As far as "break time" goes, we really don't care exactly how or when you
accomplish 4 days of work, but we do want 4 days of solid work to be
accomplished. Some of us are night owl's and others rise at first light.
Nobody's going to freak out at you unless you're really slacking.

------
rcoder
I think the take-away from this article isn't that you should absolutely use
the 4-1/2 day workweek model at your firm; instead, I read it to say that they
had experimented with several different schedules, put some serious thought
into what worked and what didn't, and then implemented a solution which was
tailored to _their_ team, deployment schedule, and customer base.

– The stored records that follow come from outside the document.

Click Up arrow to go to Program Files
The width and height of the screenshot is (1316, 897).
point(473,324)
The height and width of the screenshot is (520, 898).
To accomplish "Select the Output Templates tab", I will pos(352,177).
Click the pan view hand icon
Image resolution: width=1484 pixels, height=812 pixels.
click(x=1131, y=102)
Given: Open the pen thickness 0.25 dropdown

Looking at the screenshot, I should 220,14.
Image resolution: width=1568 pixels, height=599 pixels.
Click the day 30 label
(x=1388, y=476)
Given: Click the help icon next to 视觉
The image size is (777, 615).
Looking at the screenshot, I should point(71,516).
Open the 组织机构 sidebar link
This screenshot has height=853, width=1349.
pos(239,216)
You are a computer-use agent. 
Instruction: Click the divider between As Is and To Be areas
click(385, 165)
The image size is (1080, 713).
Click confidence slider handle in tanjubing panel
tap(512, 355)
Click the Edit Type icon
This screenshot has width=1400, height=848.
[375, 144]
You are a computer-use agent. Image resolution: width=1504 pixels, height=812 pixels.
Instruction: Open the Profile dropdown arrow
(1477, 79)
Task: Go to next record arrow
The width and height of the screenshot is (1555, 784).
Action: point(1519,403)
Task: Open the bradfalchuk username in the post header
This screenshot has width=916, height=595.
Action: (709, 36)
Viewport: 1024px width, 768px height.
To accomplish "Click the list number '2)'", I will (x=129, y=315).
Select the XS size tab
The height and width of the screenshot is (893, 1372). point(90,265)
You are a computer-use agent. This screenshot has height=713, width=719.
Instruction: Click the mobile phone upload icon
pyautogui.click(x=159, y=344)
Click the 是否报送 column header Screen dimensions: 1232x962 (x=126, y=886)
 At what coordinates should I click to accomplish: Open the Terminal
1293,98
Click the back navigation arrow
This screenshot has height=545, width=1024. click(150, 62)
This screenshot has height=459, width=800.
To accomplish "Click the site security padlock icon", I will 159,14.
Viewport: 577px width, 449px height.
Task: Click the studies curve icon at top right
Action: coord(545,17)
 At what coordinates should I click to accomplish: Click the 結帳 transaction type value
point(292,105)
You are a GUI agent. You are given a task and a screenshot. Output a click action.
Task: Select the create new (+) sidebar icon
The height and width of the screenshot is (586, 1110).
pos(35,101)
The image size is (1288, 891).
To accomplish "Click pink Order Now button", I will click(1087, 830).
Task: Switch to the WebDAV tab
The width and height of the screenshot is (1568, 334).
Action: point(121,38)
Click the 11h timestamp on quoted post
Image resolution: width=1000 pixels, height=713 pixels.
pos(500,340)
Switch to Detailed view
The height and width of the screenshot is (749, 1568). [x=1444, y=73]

If you want something which works as well in your business, don't just
mindlessly clone this, or the 37signals 4-day week, or the first-stage startup
80-hour deathmarch, or _any_ existing schedule -- work it out for your own
environment.

Personally, I've been doing a lot of tweaking of my own schedule at work over
the last year, and found that having at least one full day a week where work
from home is a big booster to my productivity. It's an entire day where I can
avoid random interruptions, and I _never_ have that meeting in the middle of
the morning that basically wastes the day through lunchtime.

------
SwellJoe
I definitely think having a single designated "meetings day" would help just
about any company. Monday morning meetings have to be the most life-sucking
idea ever. While I can see value in meeting briefly with your direct team--the
one or two people who are working on the same part of the codebase--at the
first of the work week, a bunch of people working on a random panoply of
things in a room at 8:30 Monday morning is comparable to beating productivity
with a Louisville Slugger and leaving its bloody barely breathing body in a
ditch down by the highway. Starting the week off that way is just asking for
trouble.

Though the Wufoos are more fun than most people I've met, so they can probably
make Fridays into a vacation without having to actually be free from work. I
suspect not many employers have a comedy goldmine like Kevin, Ryan, and Chris
around to tap into. (And, if they do, they probably think of them as a problem
to be managed into submission rather than given a raise and put in charge of
something.)

------
akeefer
We actually took the opposite approach a couple of years ago and designated a
specific "no meetings" day every Tuesday for the development team (and so many
people work remotely on Fridays that it's effectively a meeting-free day as
well). Our team is too big and too diverse to effectively wall off much more
time than that without running into major scheduling issues, but even having
one day a week completely walled off from any sort of meetings has turned out
to be really helpful.

------
swombat
It would be interesting to know how they measured productivity in order to
come to the conclusion that 4 days just didn't cut it.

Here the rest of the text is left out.